§ **EXERCISE DETAILS**
From the first line of the data below through the line holding "The width and", output each line exactly and leave the pictures out.

§ **DATA TO PROCESS**
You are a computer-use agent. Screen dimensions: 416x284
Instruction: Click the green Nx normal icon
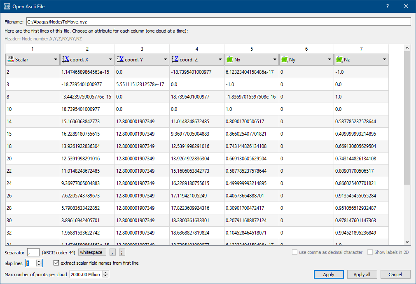[x=230, y=60]
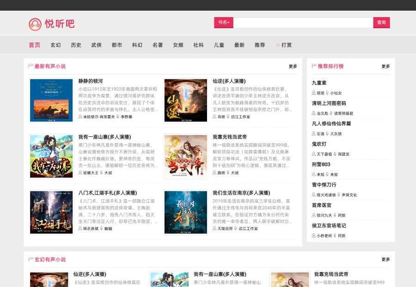Viewport: 416px width, 287px height.
Task: Open the 九重紫 ranking entry
Action: pos(320,82)
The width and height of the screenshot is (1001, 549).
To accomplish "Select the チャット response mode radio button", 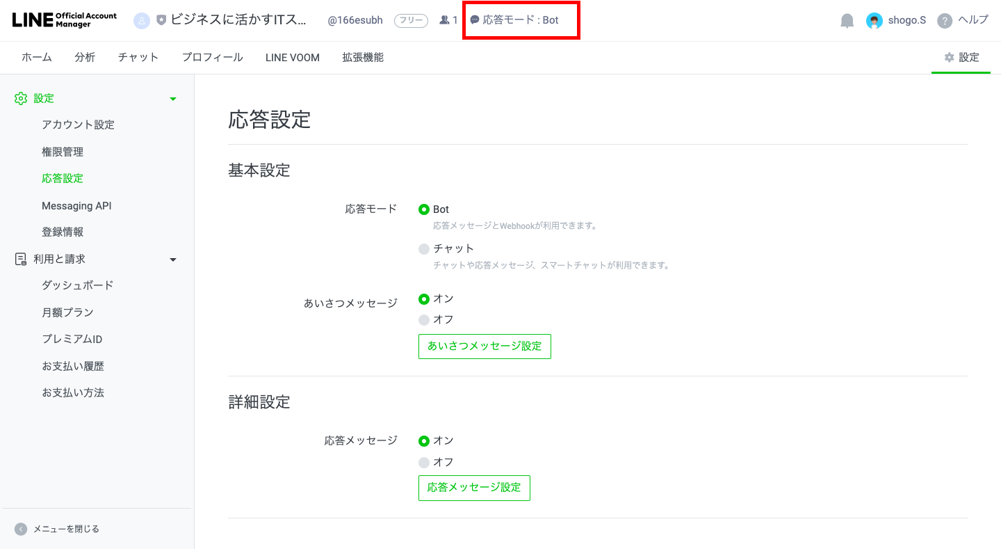I will 425,248.
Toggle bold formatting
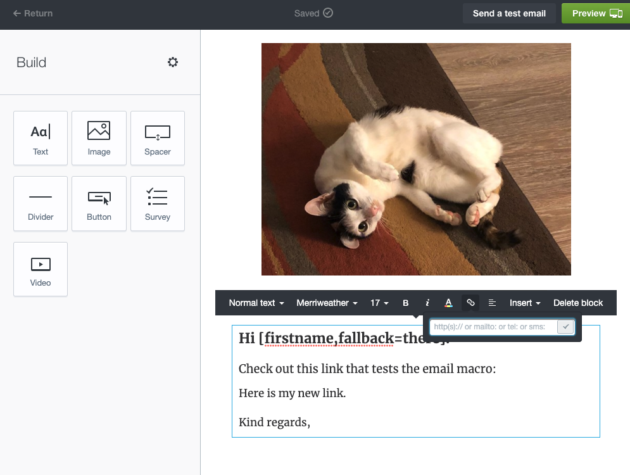Viewport: 630px width, 475px height. 406,303
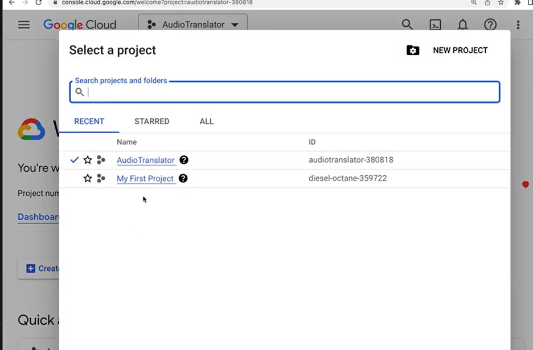The image size is (533, 350).
Task: Click the help icon beside My First Project
Action: point(183,178)
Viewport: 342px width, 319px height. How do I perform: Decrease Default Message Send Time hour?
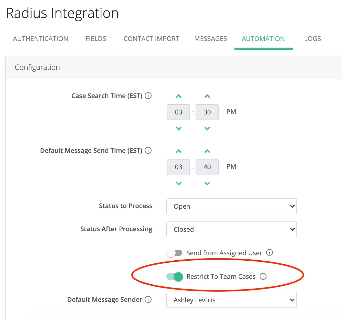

§ **YOUR RESPONSE**
You are a computer-use agent. Screen dimensions: 416x284
Instruction: Click the green Nx normal icon
[x=230, y=60]
Viewport: 416px width, 287px height.
Task: Open the 九重紫 ranking entry
Action: pos(320,82)
The width and height of the screenshot is (1001, 549).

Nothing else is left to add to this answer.